House Bill 327, which was sponsored by State Representative Anne Gonzales (R-Westerville), permits a company tax credit for employees whose services are performed primarily from their homes to be included in the Job Creation Tax Credit and Job Retention Tax Credit programs. This legislation enhances the current tax credits to include the increasing number of companies that utilize employees who work from their homes.

“With more and more companies employing home-based employees, House Bill 327 will give Ohio a competitive edge to help create opportunities for job creation and business growth,” said Representative Gonzales. “Ohio should take the lead on ensuring that our companies have the tools they need to create jobs and retain employees. This legislation is an important step in that effort.”

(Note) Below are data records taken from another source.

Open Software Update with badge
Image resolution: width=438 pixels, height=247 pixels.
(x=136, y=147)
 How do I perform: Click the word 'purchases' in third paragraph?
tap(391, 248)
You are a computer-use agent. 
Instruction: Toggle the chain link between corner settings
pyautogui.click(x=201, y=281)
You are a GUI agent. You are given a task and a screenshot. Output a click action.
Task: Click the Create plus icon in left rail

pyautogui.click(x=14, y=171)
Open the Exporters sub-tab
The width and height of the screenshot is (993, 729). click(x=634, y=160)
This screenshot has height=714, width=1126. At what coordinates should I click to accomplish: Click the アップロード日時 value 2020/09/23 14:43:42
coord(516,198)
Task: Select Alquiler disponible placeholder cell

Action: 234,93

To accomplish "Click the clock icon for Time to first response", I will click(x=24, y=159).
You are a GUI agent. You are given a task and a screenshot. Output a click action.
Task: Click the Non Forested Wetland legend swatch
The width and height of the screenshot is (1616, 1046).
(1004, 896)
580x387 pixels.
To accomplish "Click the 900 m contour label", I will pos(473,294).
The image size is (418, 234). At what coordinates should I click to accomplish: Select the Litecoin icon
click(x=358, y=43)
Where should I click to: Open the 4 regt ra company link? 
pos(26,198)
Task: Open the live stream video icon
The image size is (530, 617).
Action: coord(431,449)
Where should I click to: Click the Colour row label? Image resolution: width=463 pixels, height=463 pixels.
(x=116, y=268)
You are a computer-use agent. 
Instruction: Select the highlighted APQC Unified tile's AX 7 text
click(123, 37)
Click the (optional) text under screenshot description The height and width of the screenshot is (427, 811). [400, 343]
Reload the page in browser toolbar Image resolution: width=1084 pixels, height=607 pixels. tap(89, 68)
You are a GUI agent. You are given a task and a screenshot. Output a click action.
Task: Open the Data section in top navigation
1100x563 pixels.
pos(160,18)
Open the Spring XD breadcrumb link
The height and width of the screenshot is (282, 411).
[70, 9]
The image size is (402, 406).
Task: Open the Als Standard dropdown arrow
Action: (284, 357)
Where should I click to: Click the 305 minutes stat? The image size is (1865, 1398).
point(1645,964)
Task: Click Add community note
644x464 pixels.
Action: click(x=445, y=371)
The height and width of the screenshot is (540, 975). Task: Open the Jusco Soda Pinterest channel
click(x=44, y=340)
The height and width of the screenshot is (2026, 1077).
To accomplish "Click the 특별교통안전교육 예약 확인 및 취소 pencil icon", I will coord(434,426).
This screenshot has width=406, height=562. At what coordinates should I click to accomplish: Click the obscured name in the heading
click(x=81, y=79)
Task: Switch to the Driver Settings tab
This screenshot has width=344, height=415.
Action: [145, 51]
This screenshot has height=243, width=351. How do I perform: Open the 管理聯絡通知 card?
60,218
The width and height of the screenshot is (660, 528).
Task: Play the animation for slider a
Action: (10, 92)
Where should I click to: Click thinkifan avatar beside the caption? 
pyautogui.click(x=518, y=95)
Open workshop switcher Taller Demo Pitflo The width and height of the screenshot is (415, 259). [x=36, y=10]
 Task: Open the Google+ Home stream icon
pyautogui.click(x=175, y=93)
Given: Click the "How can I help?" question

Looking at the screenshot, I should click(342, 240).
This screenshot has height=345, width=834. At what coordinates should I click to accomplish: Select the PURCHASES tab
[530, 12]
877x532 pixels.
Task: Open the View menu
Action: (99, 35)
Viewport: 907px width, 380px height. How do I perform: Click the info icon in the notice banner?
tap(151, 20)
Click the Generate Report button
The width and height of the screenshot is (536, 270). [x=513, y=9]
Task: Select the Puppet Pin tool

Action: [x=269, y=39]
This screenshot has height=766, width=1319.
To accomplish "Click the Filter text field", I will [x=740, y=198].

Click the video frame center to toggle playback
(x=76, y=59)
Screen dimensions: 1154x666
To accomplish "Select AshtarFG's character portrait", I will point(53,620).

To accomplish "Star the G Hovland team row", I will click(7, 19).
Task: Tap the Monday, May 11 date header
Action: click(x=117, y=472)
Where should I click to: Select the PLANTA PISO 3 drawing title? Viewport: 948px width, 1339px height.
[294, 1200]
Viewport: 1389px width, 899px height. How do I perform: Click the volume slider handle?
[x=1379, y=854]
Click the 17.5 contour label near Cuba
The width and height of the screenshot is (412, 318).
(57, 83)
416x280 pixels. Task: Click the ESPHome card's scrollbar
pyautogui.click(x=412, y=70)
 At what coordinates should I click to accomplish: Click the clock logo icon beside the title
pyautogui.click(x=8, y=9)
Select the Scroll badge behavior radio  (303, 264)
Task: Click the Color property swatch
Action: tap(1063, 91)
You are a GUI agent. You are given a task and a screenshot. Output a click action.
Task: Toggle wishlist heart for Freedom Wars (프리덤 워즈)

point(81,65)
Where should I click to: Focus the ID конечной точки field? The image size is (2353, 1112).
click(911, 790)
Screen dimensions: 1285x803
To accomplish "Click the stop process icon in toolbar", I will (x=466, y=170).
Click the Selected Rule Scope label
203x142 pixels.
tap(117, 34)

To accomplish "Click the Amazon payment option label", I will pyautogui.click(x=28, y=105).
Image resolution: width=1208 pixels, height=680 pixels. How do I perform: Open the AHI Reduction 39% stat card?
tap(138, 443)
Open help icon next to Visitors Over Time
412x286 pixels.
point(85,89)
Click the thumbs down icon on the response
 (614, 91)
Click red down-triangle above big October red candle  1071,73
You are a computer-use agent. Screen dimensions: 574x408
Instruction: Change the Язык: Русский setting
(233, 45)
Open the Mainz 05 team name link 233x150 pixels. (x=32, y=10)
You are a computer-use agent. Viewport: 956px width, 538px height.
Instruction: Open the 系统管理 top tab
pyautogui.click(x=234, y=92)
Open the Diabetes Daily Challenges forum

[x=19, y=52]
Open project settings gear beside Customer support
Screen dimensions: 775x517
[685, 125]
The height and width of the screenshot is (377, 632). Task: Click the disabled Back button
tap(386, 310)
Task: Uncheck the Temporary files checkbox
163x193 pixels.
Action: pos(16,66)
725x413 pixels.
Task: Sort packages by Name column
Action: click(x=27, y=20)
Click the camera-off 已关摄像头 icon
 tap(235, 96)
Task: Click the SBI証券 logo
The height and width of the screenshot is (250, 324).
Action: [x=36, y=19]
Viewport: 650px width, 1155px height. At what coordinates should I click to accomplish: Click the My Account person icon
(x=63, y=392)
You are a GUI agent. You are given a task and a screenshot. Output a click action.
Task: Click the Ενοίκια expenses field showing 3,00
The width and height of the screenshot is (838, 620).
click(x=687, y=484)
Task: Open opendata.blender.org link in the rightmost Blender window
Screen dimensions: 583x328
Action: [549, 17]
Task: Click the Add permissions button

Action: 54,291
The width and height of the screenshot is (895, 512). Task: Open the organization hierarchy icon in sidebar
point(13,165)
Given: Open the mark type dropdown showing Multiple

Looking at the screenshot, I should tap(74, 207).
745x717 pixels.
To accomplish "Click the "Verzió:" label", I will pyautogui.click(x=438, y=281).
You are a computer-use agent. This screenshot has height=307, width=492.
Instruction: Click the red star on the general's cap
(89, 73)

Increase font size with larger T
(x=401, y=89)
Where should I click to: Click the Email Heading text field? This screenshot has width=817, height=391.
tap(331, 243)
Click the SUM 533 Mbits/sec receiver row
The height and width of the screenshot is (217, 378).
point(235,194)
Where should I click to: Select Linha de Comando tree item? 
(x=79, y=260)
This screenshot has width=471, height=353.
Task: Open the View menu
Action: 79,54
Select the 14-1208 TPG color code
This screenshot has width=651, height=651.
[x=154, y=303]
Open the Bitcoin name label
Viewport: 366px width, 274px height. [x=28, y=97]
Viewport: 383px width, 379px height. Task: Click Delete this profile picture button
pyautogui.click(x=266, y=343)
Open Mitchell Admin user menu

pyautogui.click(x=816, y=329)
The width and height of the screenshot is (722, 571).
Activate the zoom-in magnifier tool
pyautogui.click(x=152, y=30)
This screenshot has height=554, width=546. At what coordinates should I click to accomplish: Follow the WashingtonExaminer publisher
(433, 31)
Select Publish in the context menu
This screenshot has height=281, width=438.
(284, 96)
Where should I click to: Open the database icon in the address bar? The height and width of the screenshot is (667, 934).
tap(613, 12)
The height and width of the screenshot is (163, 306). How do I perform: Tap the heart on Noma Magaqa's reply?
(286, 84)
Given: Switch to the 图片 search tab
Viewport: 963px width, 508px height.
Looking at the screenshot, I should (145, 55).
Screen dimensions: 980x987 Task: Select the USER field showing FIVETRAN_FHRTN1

The House also passed House Concurrent Resolution 33 to urge the United States Congress to take action on the federal Workforce Investment Act (WIA) and to allow states greater flexibility to address their current economic realities. In 1998 Congress passed the WIA with the intent of reauthorization every five years. However, it has been 12 years since the WIA was reauthorized, and the program fails to meet the needs of a very different economic situation than what existed more than a decade ago.

“We need to ensure that states have the tools and resources they need to manage training programs and ensure that workers have the skills to obtain available jobs,” said Representative Tim Derickson (R-Oxford), who jointly sponsored HCR 33 with Representative Craig Newbold (R-Columbiana).

“The Workforce Investment Act is a worthwhile, pro-economy program that needs to be updated to fit our current workforce needs,” Representative Newbold said. “I’m pleased that HCR 33 passed with bipartisan support from the House today.”

Additionally, the House voted to concur on Senate changes to House Bill 18, which authorizes a $500 per-employee grant for a business that expands into a facility that has been vacant for 12 months and creates new jobs. This legislation would encourage businesses that need to add new employees and have made the decision to relocate to a larger facility to consider occupying a vacant building. By occupying buildings where businesses have left, companies will be entering economies full of citizens who need jobs and are ready to work.
“House Bill 18 strives to encourage economic development in communities that have been hard-hit by job loss and industry deterioration,” said Representative Nan Baker (R-Westlake), the sponsor of the bill. “New and expanding companies could revitalize these buildings and bring prosperity back to the hardest hit communities.”

During the 129th General Assembly, a top priority for the House Republican Caucus has been job creation, starting with the passage of House Bill 1—which created the lean, non-profit economic development entity JobsOhio. Since then, the House has passed numerous economy-focused bills, including House Bill 58 (a job retention and tax conformity bill that will save taxpayers nearly $50 million), House Bill 114 (the transportation budget that included significant monies for public works jobs), House Bill 133 (to safely and responsibly reduce our dependence on foreign oil and help Ohioans keep more of their own money), House Bill 153 (the state budget that closed an $8 billion deficit without tax increases), and House Bill 243 (to lighten bureaucratic permit restrictions on micro-distillers in Ohio).

“House Bills 18 and 327, as well as HCR 33, will help to promote a brighter, more prosperous future for Ohio, just as our other jobs bills have done,” Speaker Batchelder said. “We will maintain this focus over the coming months to keep Ohio’s momentum moving in the right direction and making our state more competitive nationally and internationally.”